Data cleaning and wrangling on the EPCenterline
data
layer included:
EPCenterline
to
centerline_with_age
After speaking to our client, we only keep four pavement categories that fall under the city’s jurisdiction for maintenance - LOCAL, MINOR, MAJOR, and COLLECTOR. We can see that most of the segments belong to the LOCAL category.
ggplot() +
geom_sf(data = EPCenterline, aes(color = CLASS), alpha=0.8, size=0.6, show.legend = "line") +
scale_color_manual(values=palette_4)+
labs(title = "Road Centerlines by Class",
fill="Class",
subtitle = "El Paso, TX") + mapTheme()
PCI values are assigned at the road segment level, so we selected road segments as our spatial unit of analysis.

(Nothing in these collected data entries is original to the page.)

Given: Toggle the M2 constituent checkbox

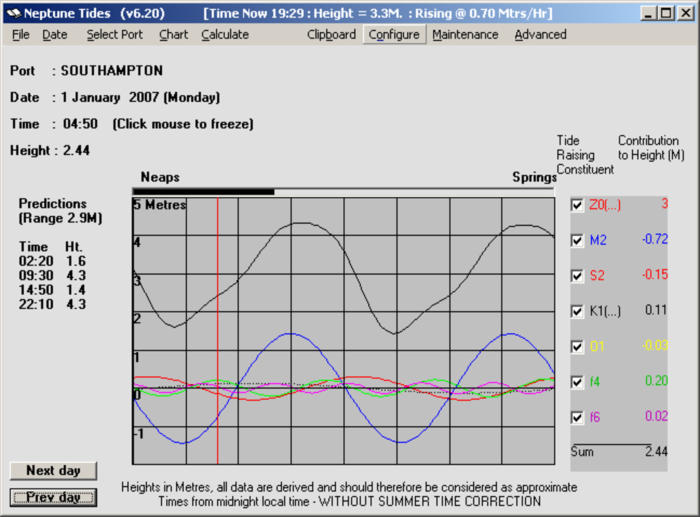Looking at the screenshot, I should coord(576,241).
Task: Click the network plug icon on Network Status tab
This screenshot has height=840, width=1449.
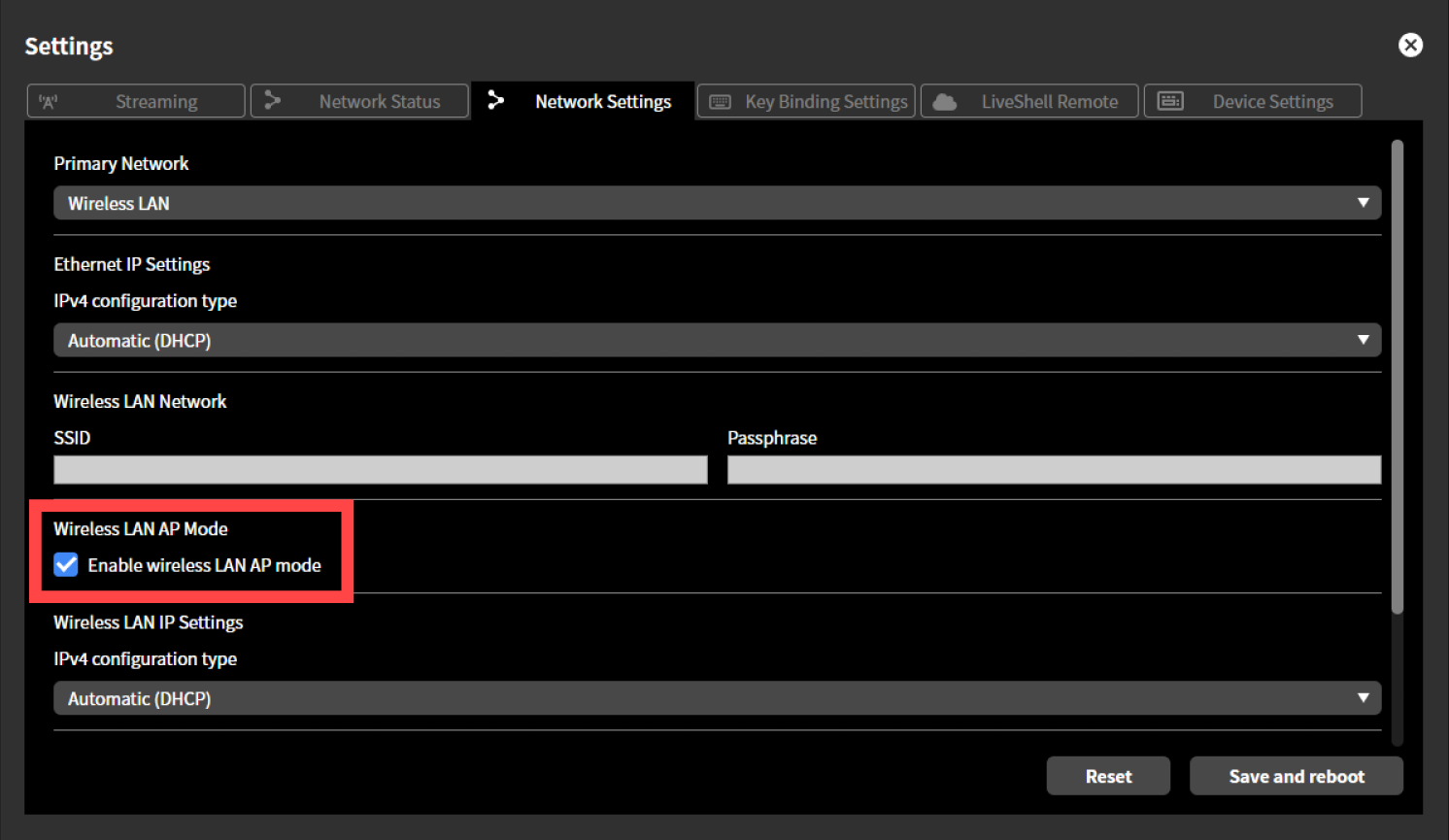Action: pos(273,100)
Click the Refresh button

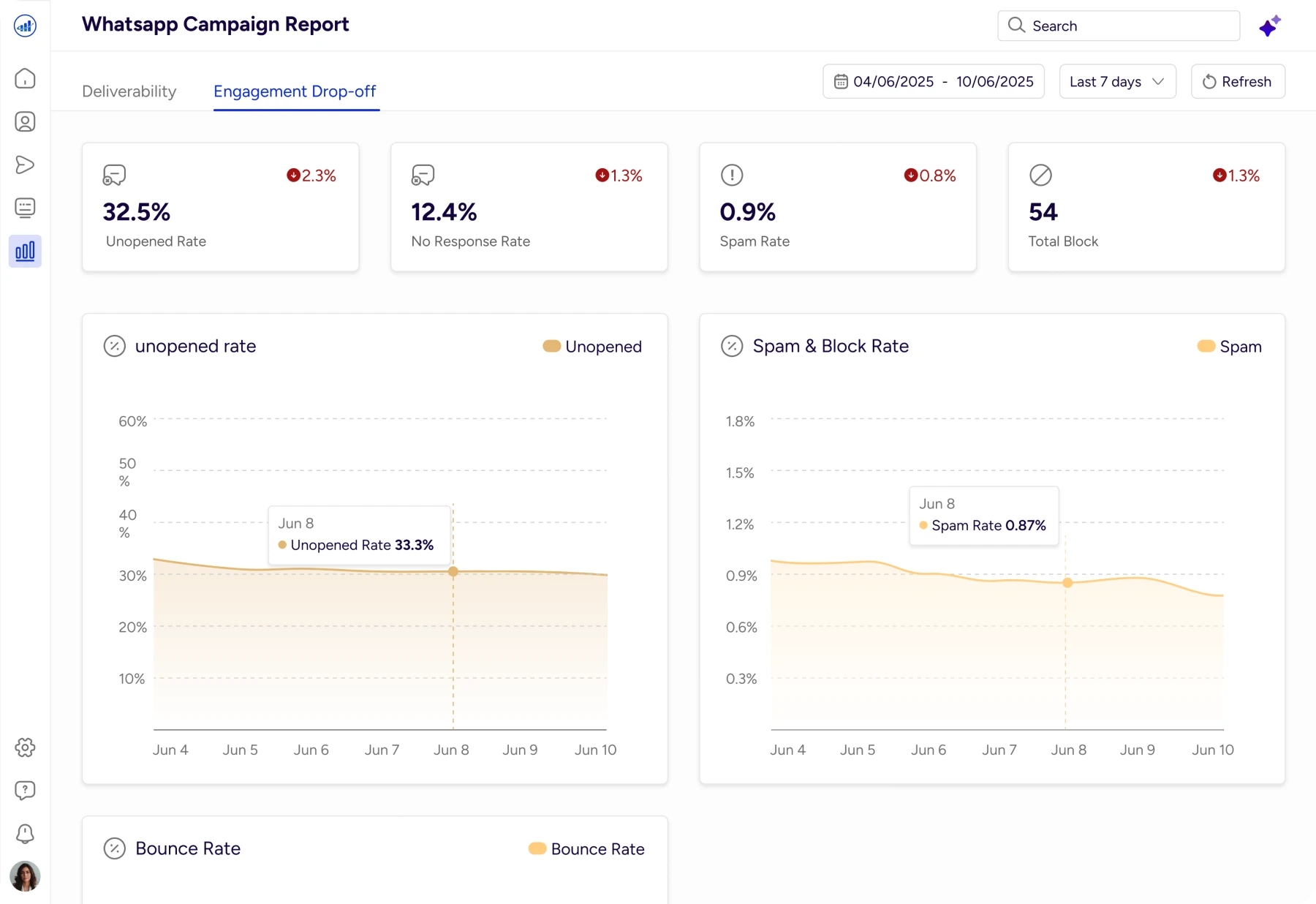pyautogui.click(x=1238, y=82)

Here we focus on fundamental visualizations on the features of
EPCenterline_with_PCI
. As is shown in the plots below,
LOCAL and COLLECTOR segments have
higher average PCI values, while segments in MAJOR
class tend to have more problems in pavement condition. When it comes to
different planning areas, segments in Northwest El Paso and the Art
Craft region have better pavement conditions, while the central region
performs poorly.
ggplot(EPCenterline_with_PCI, aes(y=CLASS)) +
geom_bar(width=0.5, color="black", fill = "#357BA2") +
labs(title = "Road Centerlines by Class",
y="Class",
x="Count",
subtitle = "El Paso, TX") + plotTheme()
We plot the histogram of the PCI distribution for the cleaned dataset shown below, and detect some negative PCI values from the plot. According to our client, these negative PCI scores are assigned to segments that are highways, interstates, private roads, etc., which are out of the city’s responsibility for maintaining. After removing segments with negative PCIs, we get a new PCI distribution, which shows three peaks in numbers at the value ranges of 98-100, 80-85, and 58-63.

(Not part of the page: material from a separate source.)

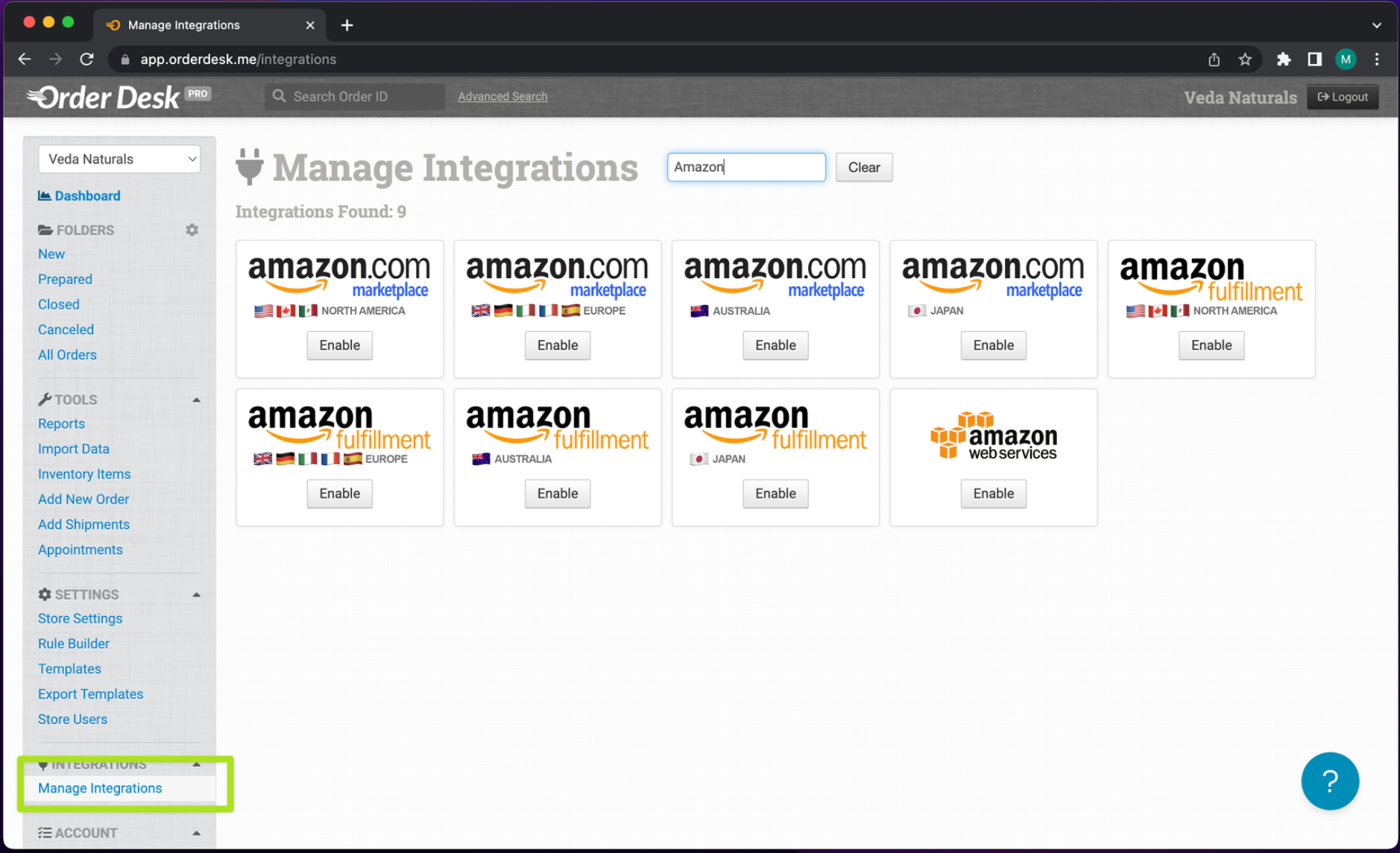The image size is (1400, 853).
Task: Click the browser extensions puzzle icon
Action: (1283, 60)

# unique(center_line$PCI_2018)
ggplot(EPCenterline_with_PCI, aes(y=PCI_2018), color="grey") +
geom_bar(width=0.6, color="transparent", fill = "#357BA2") +
labs(title = "PCI 2018 Score Distribution",
x="Count",
y="PCI",
subtitle = "El Paso, TX") + plotTheme()
The interactive map below shows the road segments colored by PCI score to see the spatial distribution of scores across the city. Higher scores - denoted by the darker purples - tend to be located towards the outer edges of the city, especially to the eastern portions.
library(mapview)
mapview(EPCenterline_with_PCI, zcol="PCI_2018", color = c("#DEF5E5", "#49C1AD", "#357BA2", "#3E356B", "#0B0405"), popup=FALSE, layer.name = "Road Centerlines by 2018 PCI Scores")